The Sin Eater walks among us, unseen, unheard
Sins of our flesh become sins of Hers
Following Her to the grave, unseen, unheard
The Sin Eater Walks Among Us.

For the crime of stealing bread, fourteen-year-old May receives a life sentence: she must become a Sin Eater—a shunned woman, brutally marked, whose fate is to hear the final confessions of the dying, eat ritual foods symbolizing their sins as a funeral rite, and thereby shoulder their transgressions to grant their souls access to heaven.

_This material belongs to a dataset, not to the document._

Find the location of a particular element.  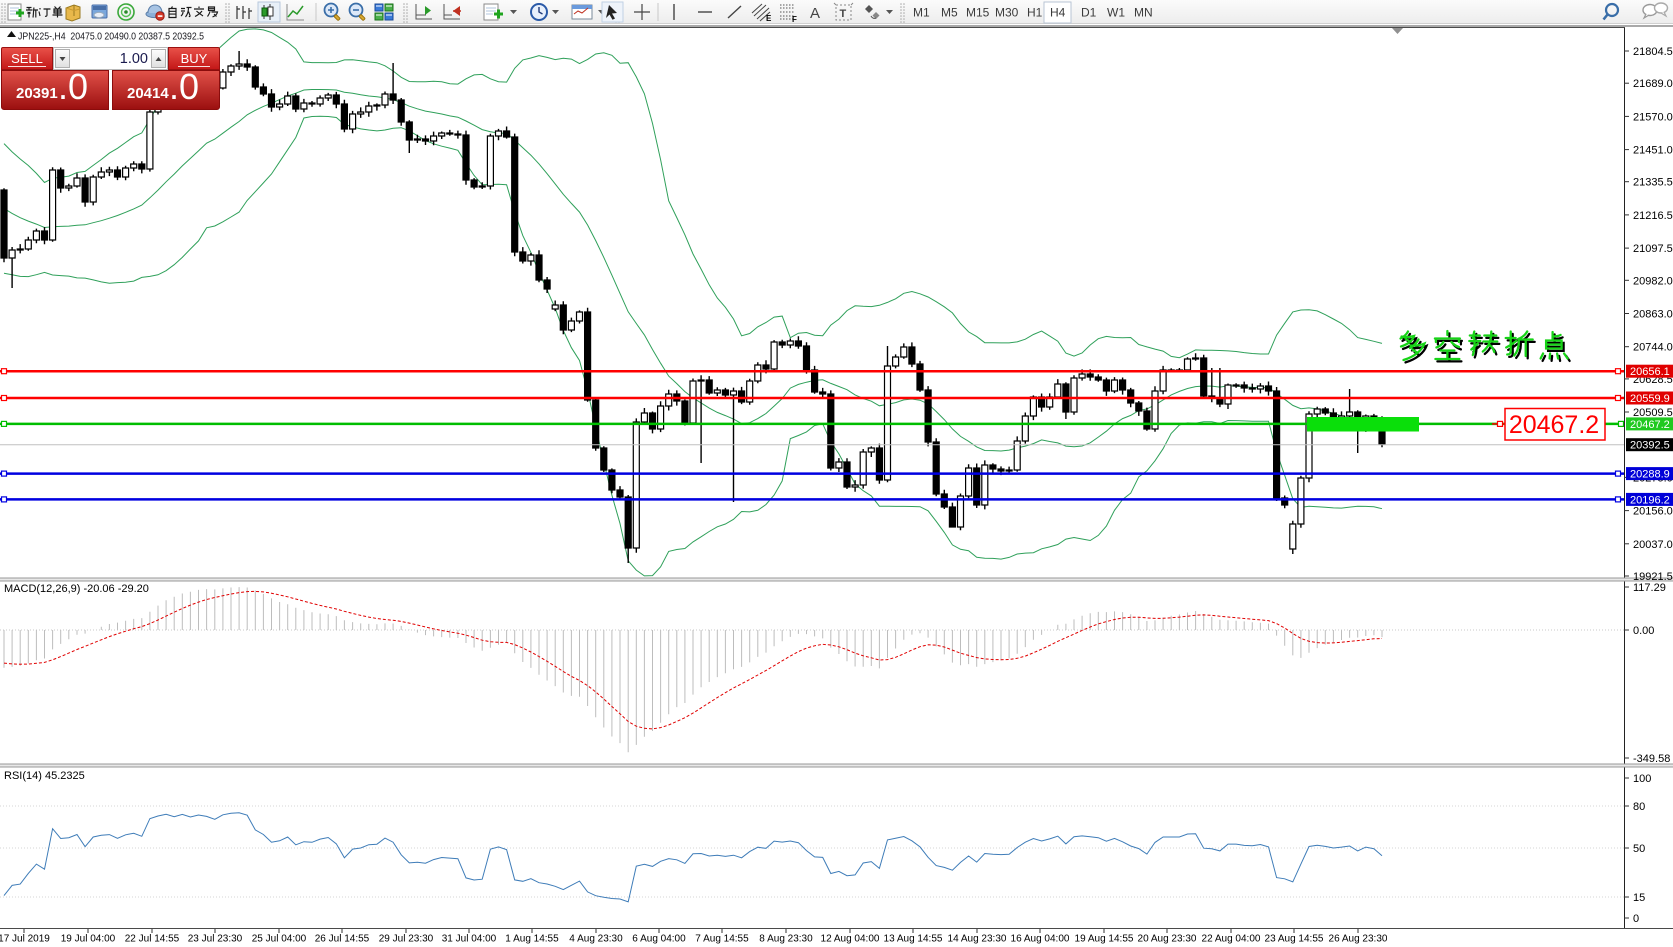

svg-text: E is located at coordinates (769, 18).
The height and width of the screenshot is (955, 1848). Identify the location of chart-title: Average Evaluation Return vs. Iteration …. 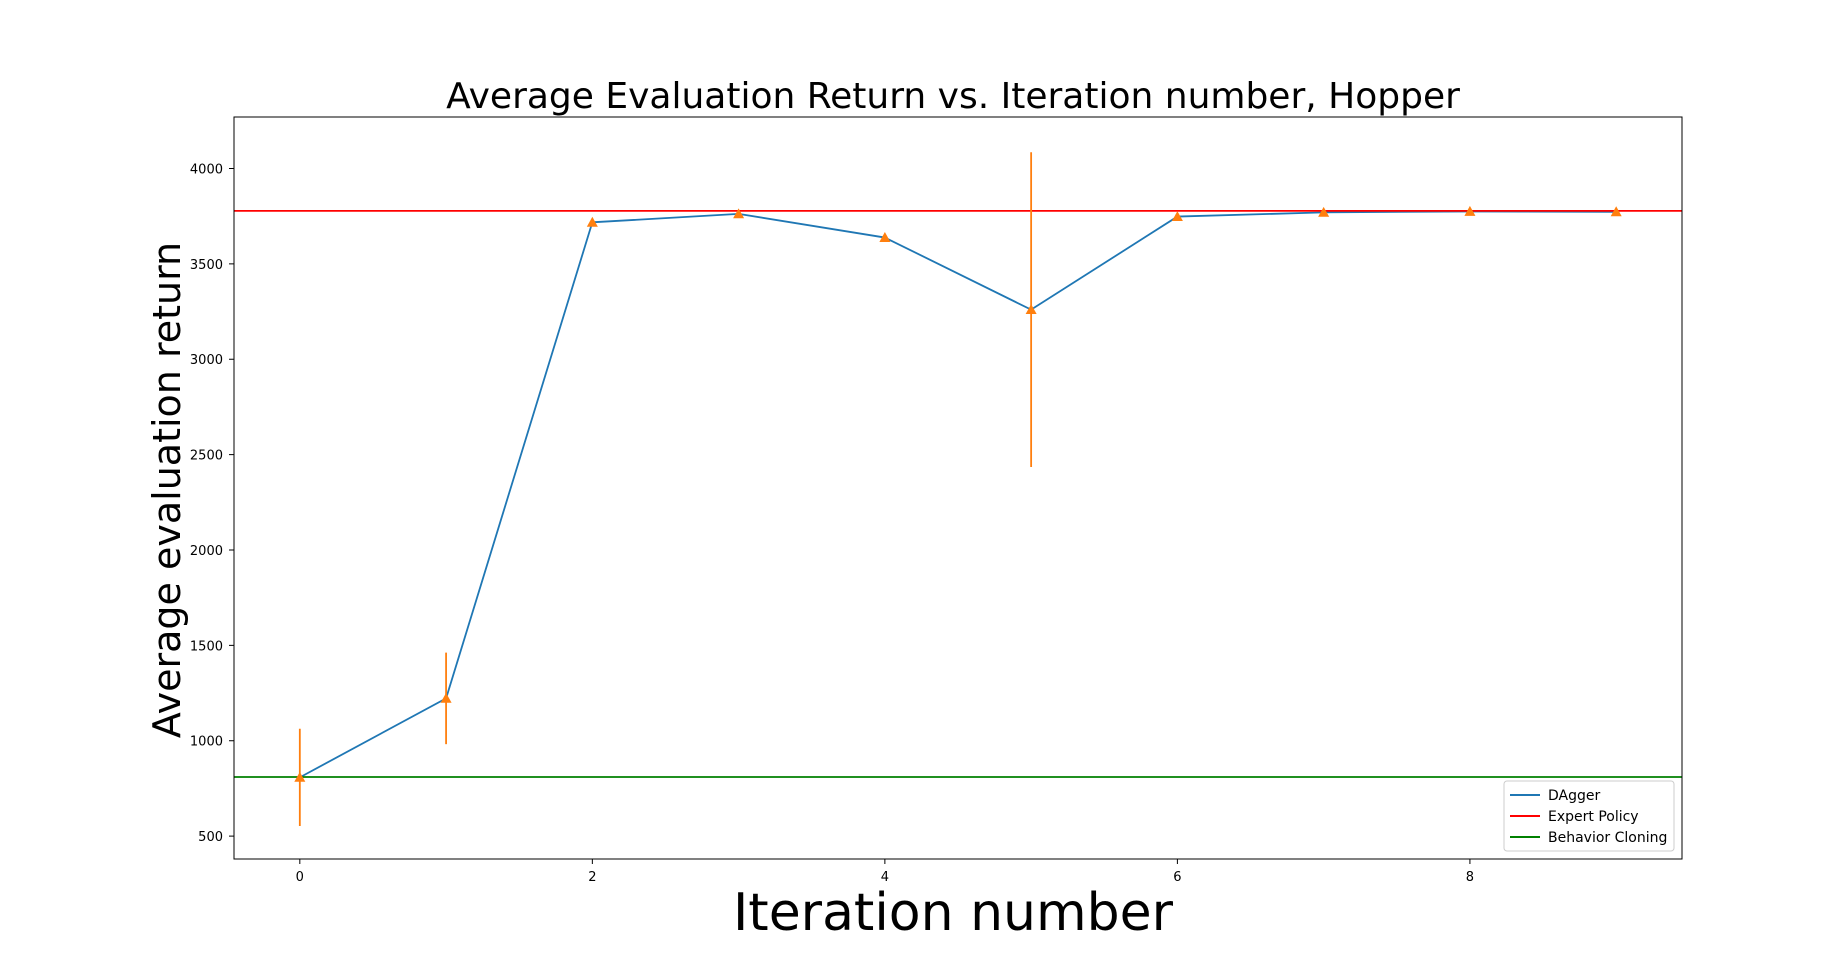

Orphaned and friendless, apprenticed to an older Sin Eater who cannot speak to her, May must make her way in a dangerous and cruel world she barely understands. When a deer heart appears on the coffin of a royal governess who did not confess to the dreadful sin it represents, the older Sin Eater refuses to eat it. She is taken to prison, tortured, and killed. To avenge her death, May must find out who placed the deer heart on the coffin and why.

“Very much reminiscent of The Handmaid’s Tale…it transcends its historical roots to give us a modern heroine” (Kirkus Reviews). “A novel as strange as it is captivating” (BuzzFeed), The Sin Eater “is a treat for fans of feminist speculative fiction” (Publishers Weekly) and “exactly what historical fiction lovers have unknowingly craved” (New York Journal of Books).